Un jurado federal determinó que Live Nation, la compañía de entretenimiento que incluye a Ticketmaster, violó las leyes antimonopolio federales y estatales al operar como un monopolio. El fallo se dio a conocer tras cuatro días de deliberaciones por parte del jurado.
El origen de la demanda
El Departamento de Justicia (DoJ) interpuso la demanda hace dos años con la intención de separar Ticketmaster de Live Nation. Esta acción legal surgió debido a la continua frustración de los asistentes a conciertos por el aumento desmedido en los precios de las entradas, situación evidenciada en los casos de artistas como Taylor Swift, Beyoncé y, más recientemente, Harry Styles.

En el momento de la presentación, el DoJ alegó que Live Nation y Ticketmaster estaban violando cinco secciones diferentes de la Ley Sherman Antitrust. Entre las acusaciones se encontraba el requerir que los artistas se asociaran con Live Nation y mantener un monopolio sobre los anfiteatros y recintos de gran tamaño.
Acuerdos previos y consecuencias del fallo
En marzo de este año, Live Nation había alcanzado un acuerdo con el Departamento de Justicia que permitía a empresas terceras utilizar su tecnología para la emisión de boletos. Asimismo, se estableció que los contratos de Ticketmaster con los recintos tendrían un límite máximo de cuatro años.

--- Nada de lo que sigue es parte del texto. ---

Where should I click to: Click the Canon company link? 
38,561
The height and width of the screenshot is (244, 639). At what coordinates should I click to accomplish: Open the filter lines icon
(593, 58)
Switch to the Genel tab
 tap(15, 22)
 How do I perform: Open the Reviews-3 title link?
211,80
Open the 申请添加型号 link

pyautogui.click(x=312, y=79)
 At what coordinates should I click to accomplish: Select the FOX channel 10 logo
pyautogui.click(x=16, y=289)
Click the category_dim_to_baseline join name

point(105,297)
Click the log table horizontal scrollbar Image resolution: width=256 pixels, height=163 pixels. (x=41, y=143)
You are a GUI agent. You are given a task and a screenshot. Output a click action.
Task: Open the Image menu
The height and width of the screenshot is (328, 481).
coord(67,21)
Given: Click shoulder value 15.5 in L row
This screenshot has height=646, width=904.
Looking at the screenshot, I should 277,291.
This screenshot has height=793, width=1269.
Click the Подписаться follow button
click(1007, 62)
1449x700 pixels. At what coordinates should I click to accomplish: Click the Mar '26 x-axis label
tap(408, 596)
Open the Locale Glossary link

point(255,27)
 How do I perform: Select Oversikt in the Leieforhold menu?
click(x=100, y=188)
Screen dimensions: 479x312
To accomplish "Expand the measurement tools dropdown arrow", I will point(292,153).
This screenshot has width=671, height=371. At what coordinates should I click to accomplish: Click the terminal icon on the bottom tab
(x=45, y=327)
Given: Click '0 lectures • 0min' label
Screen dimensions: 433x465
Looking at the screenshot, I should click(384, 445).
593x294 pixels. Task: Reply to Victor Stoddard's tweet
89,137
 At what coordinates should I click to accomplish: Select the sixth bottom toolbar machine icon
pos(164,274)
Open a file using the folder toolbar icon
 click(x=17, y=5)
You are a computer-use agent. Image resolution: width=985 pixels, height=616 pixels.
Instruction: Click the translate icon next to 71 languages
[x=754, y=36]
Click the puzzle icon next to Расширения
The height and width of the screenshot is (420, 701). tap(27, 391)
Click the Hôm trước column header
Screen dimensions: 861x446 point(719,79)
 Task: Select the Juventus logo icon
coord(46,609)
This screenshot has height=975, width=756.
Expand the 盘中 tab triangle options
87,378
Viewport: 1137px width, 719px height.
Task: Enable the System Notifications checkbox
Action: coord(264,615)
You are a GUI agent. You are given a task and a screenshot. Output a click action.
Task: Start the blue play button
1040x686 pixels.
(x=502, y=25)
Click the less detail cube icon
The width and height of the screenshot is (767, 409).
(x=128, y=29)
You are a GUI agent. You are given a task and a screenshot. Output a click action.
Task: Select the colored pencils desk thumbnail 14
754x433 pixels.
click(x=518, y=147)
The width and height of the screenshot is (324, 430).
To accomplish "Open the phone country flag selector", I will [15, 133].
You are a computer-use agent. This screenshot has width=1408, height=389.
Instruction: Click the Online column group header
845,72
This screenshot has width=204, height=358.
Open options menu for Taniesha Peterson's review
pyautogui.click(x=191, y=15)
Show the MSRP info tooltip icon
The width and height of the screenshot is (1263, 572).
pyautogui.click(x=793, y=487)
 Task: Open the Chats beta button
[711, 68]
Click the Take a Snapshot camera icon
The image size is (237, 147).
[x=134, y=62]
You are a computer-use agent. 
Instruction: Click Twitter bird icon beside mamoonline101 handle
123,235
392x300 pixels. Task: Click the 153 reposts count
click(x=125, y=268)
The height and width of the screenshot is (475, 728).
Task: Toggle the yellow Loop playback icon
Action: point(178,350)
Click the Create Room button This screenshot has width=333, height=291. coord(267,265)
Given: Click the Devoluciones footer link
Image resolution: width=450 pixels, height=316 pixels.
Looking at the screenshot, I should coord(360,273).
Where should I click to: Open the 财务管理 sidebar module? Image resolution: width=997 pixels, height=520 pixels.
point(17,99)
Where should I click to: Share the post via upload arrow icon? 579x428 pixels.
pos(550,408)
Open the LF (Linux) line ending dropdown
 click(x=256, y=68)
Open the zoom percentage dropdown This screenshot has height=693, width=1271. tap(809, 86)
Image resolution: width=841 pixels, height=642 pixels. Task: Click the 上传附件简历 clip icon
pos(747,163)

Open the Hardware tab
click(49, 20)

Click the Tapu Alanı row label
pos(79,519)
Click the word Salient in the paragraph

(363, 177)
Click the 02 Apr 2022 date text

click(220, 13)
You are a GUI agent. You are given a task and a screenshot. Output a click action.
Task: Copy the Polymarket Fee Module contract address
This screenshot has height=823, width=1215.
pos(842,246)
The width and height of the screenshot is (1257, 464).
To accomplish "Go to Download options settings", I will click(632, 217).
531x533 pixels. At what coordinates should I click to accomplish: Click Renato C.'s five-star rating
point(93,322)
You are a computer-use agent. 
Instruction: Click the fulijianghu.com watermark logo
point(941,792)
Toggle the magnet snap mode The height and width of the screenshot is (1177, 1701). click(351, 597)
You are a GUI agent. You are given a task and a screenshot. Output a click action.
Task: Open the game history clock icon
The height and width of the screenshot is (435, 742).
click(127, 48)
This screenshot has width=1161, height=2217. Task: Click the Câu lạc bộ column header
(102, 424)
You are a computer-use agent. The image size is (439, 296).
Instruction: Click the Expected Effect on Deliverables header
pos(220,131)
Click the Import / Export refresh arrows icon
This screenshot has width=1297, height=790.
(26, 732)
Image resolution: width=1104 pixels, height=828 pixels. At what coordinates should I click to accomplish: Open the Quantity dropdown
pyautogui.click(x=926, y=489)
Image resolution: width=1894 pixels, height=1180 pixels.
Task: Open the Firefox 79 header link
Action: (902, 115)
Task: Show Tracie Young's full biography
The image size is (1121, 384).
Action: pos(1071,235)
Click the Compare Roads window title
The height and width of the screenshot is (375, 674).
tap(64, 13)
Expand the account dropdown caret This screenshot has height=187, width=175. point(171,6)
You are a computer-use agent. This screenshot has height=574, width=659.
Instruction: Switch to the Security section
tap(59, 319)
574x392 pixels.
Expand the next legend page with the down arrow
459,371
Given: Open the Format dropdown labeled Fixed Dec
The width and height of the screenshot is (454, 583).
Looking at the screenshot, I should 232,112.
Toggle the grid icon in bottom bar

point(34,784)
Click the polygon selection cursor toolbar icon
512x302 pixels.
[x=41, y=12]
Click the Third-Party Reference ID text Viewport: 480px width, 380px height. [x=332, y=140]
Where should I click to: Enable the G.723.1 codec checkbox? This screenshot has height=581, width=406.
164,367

Sin embargo, el veredicto actual implicará desinversiones significativas —que podrían derivar en la separación definitiva entre Live Nation y Ticketmaster— así como el pago de daños monetarios a los 34 estados que presentaron la demanda.
Además, el jurado determinó que Ticketmaster cobró de más a sus clientes un monto promedio de poco menos de 2 dólares.